### Exercise:
Beginning with the line that contains "Show info tooltip for Relay State", repeat each line exactly through the end of the listing below. Pictures stay out.
####################
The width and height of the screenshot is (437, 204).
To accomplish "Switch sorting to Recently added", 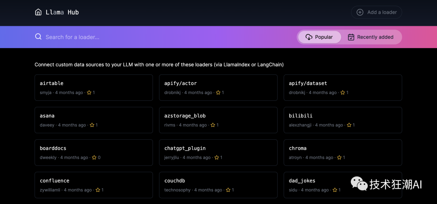I will 371,37.
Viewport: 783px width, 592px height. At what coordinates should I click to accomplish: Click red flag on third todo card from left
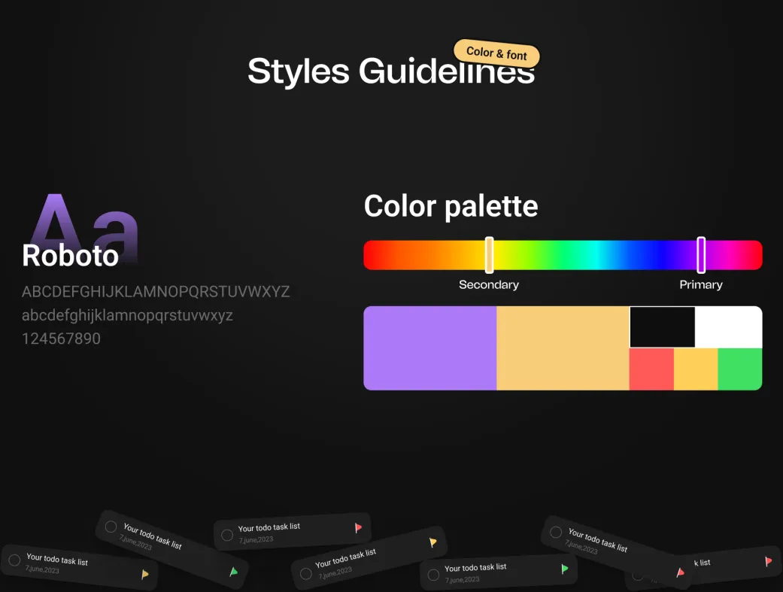(x=358, y=528)
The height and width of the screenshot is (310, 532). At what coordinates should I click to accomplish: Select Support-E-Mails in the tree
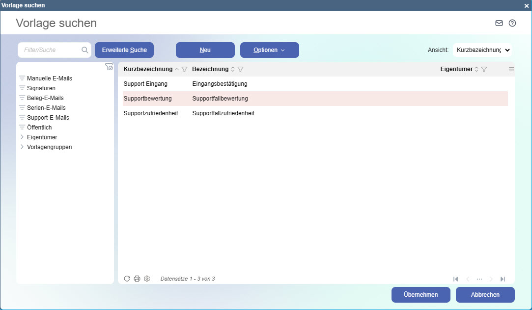pyautogui.click(x=48, y=118)
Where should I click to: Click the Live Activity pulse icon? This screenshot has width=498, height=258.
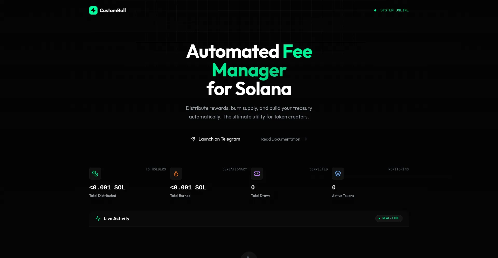coord(98,219)
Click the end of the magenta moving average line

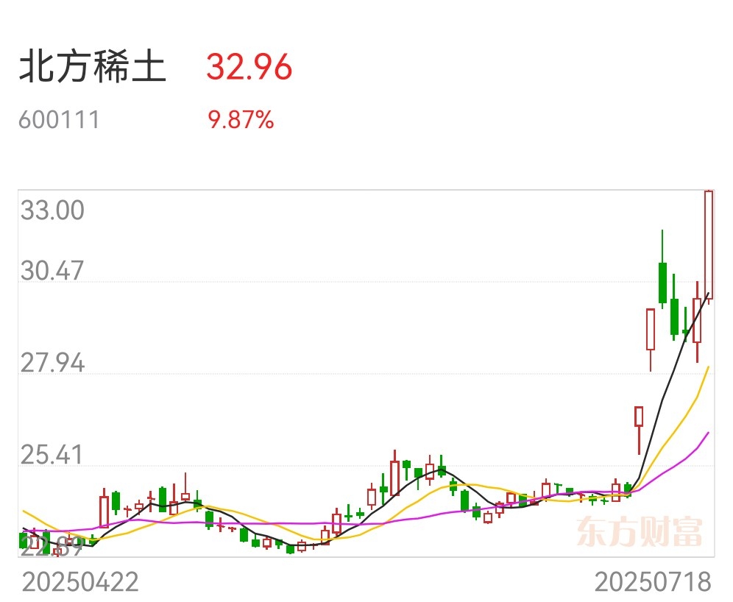click(709, 433)
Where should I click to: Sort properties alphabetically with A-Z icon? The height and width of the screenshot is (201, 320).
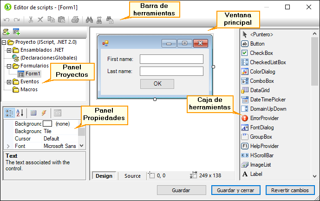pyautogui.click(x=20, y=113)
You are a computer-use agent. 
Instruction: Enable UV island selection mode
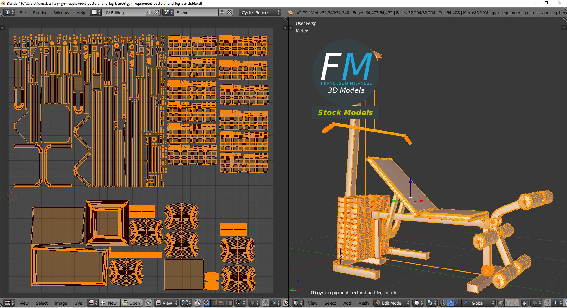coord(229,303)
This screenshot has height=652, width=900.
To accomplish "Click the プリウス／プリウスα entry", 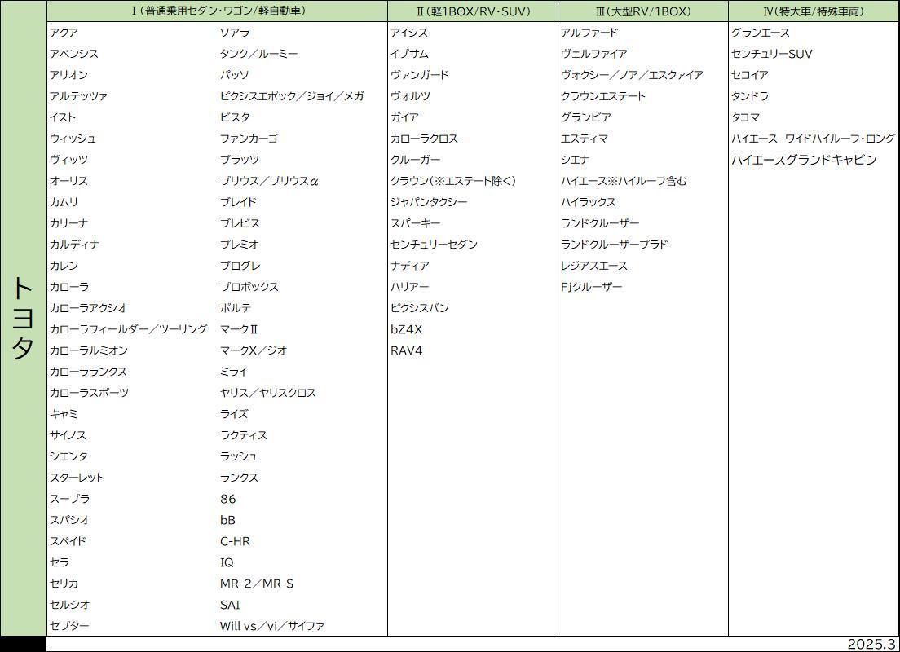I will point(269,181).
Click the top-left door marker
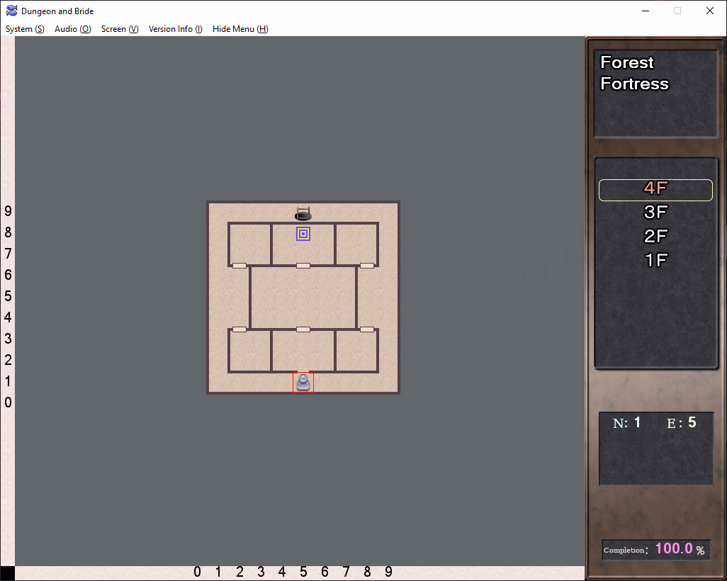The width and height of the screenshot is (727, 581). click(239, 266)
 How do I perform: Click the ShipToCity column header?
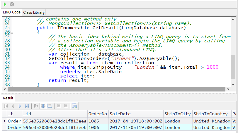click(x=177, y=114)
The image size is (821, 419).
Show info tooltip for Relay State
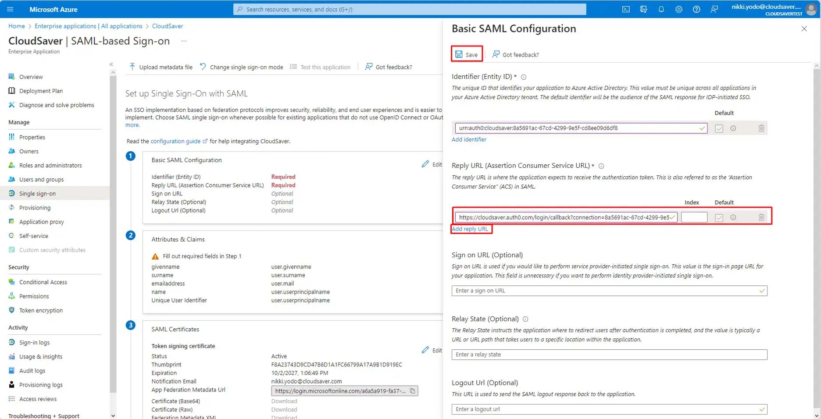[525, 319]
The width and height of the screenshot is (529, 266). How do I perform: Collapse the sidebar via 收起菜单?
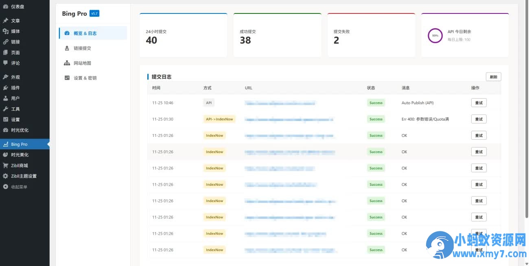click(x=18, y=187)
####################
### Response:
Show info tooltip for Relay State
[525, 319]
The width and height of the screenshot is (529, 266). How do I perform: Collapse the sidebar via 收起菜单?
click(x=18, y=187)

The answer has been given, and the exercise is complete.